If the vaccines are modified to counter a new strain, there would probably be no need to conduct another set of thorough clinical trials like they went through the first time as long as there are no major changes to the vaccine’s production or components, medical sources said.
Back to normalcy
With the rollout of the vaccine in other countries, expectation is rising that life will be back to normal in the not-so-distant future.
Ishii, however, says it will likely take a few years for vaccine coverage to reach the level necessary for effective immunity, and then an additional few years before new infections fall drastically.
“It will take at least four or five years before new coronavirus infections effectively disappear,” he said.
Hanage of Havard University says the results of the simplest models show that society would need to reach vaccine coverage of around 50% to achieve herd immunity, but added that the coronavirus would likely stay around for longer.
“I think it’s extremely unlikely that we would be able to eradicate this virus,” Hanage said. “We have only successfully eradicated one virus, which had a particular set of properties that made it amenable to eradication, and that’s smallpox. We have been struggling with polio for decades.”
More transmissible, lower virulence
With the new strain said to be up to 70% more transmissible, will that mean the novel coronavirus keeps evolving?
“The answer is yes in the sense that the virus is trying to survive by making itself more transmissible,” said Tetsuo Nakayama, a project professor at Kitasato Institute for Life Sciences and director of the Japanese Society of Clinical Virology.
“By becoming more transmissible to humans, virulence tends to become lower because it would do no good if it infects lots of people and kills them. A lot of viruses in general were powerful when they first came out, but as they gradually adapt to humans, they would generally boost their infectivity but lower their pathogenicity. Otherwise they would not be able to survive.”

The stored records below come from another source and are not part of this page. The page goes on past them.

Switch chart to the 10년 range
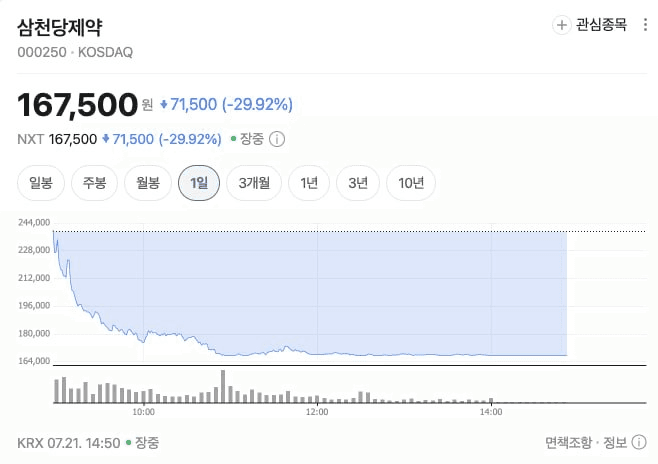Viewport: 658px width, 464px height. pos(411,183)
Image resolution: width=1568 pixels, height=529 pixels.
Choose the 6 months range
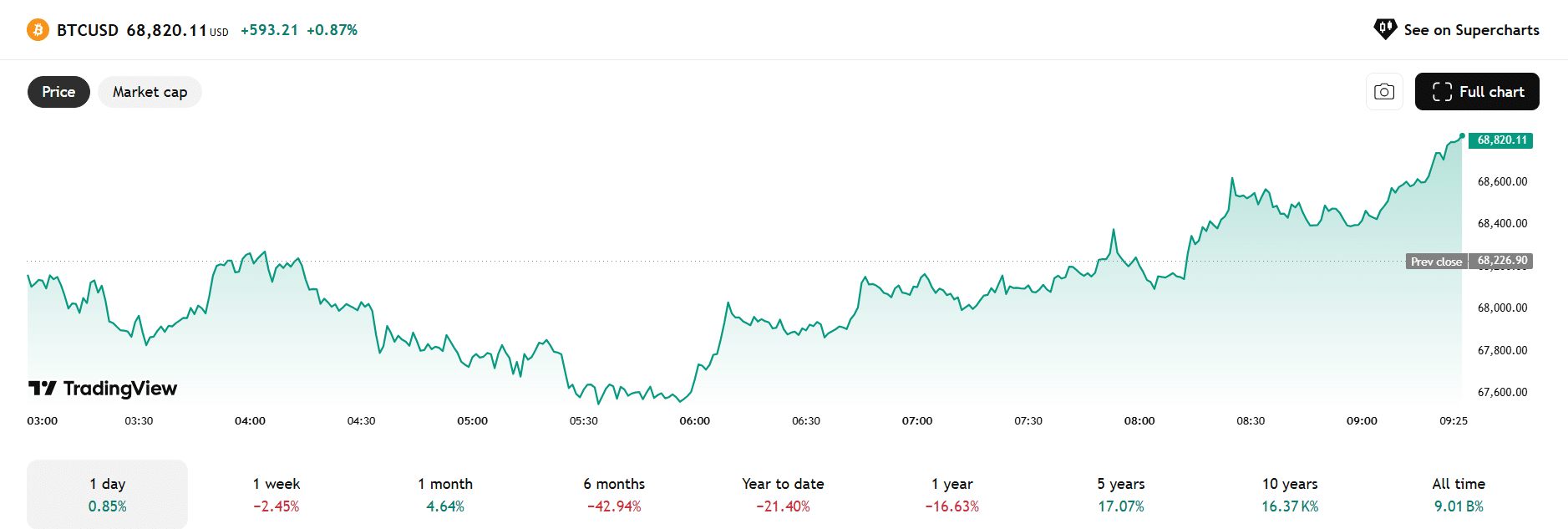coord(614,494)
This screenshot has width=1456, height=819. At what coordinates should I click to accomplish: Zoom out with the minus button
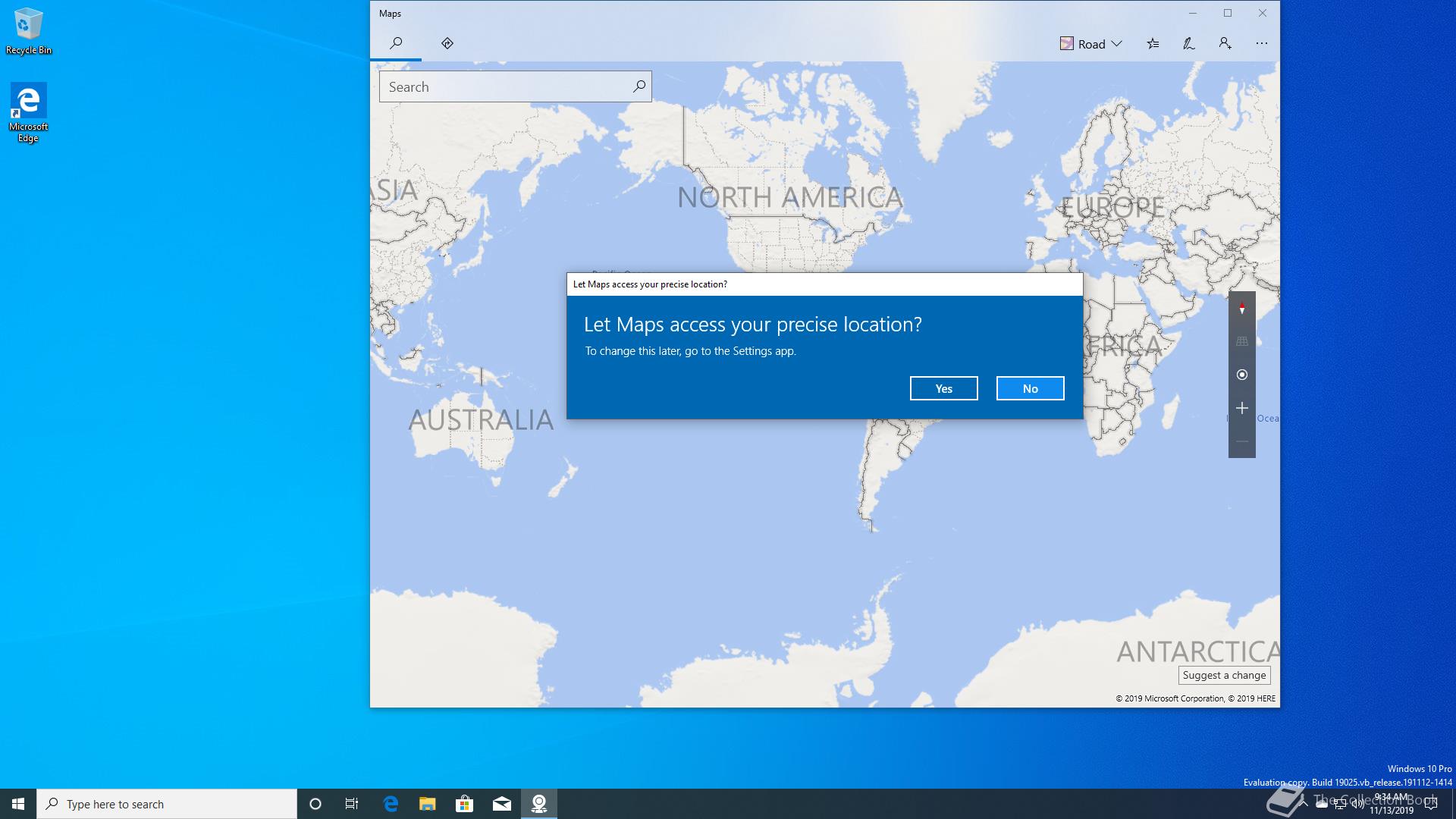tap(1241, 441)
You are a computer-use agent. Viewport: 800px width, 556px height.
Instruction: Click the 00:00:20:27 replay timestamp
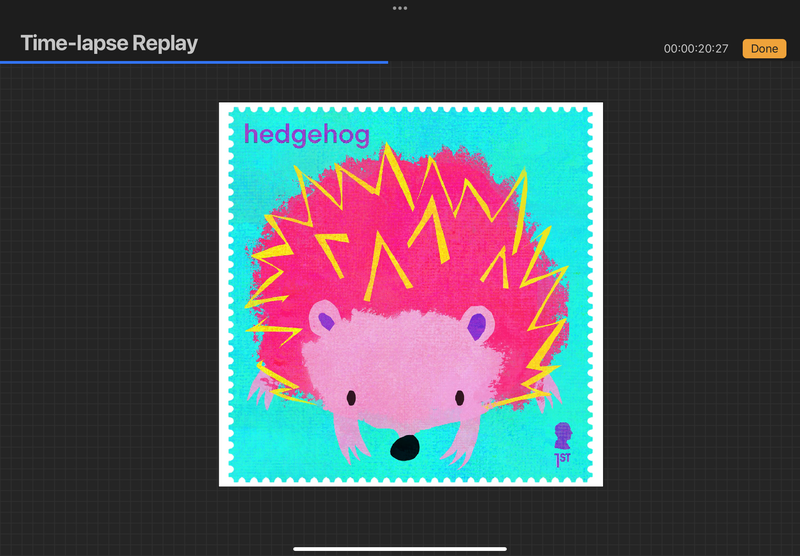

Hanage agrees, saying the most recent report from the U.K. suggests that B.1.1.7 does not cause a much more severe disease.
“It also suggests that vaccines are likely to remain effective because there are similar numbers of re-infections in each group — indicating that the variant is not evading the immune response. This and other modeling studies suggest that B.1.1.7 is around 50% more transmissible than previously circulating viruses.
“It is not resistant to drugs or medicine.”
He added that the situation for the new variant found in South Africa is less clear and that more data is needed.
Herd immunity in Japan
Japan has a checkered history in which a number of vaccines have been temporarily suspended over the past five decades amid mounting public concerns about side effects, raising concerns that it may take longer for Japan to reach herd immunity.
The Diet passed a revised Immunization Act in early December making the vaccinations free of charge and urging residents to get vaccinated if the shots are proven to be effective and safe.
But the government may have a hard time convincing residents to get vaccinated, as Japan’s confidence in vaccines is among the lowest in the world. In a 2016 EBioMedicine study of 67 countries, 31% of Japanese were skeptical of vaccine safety, ranking the third-highest following France (45.2%) and Bosnia & Herzegovina (38.3%). The global average was 13%.
Ishii says that Japan needs to learn from its failings with vaccines in the past, although no vaccine is generally free from causing side effects in people if 1 million or more people get the shot.
In the past, those rare side effects have often been reported widely on TV and in other media, which has led to people shunning vaccines, he said. He added that given the spread of the pandemic, it would be a correct judgment to think that getting vaccinated is necessary to protect the masses.
“Japan has had multiple cases where a disease that can be prevented by a vaccine has spread,” he said. “I am keenly aware of the responsibility researchers and medical organizations have for a lack of measures trying to prevent this.”
“There should not be any time lag this time.”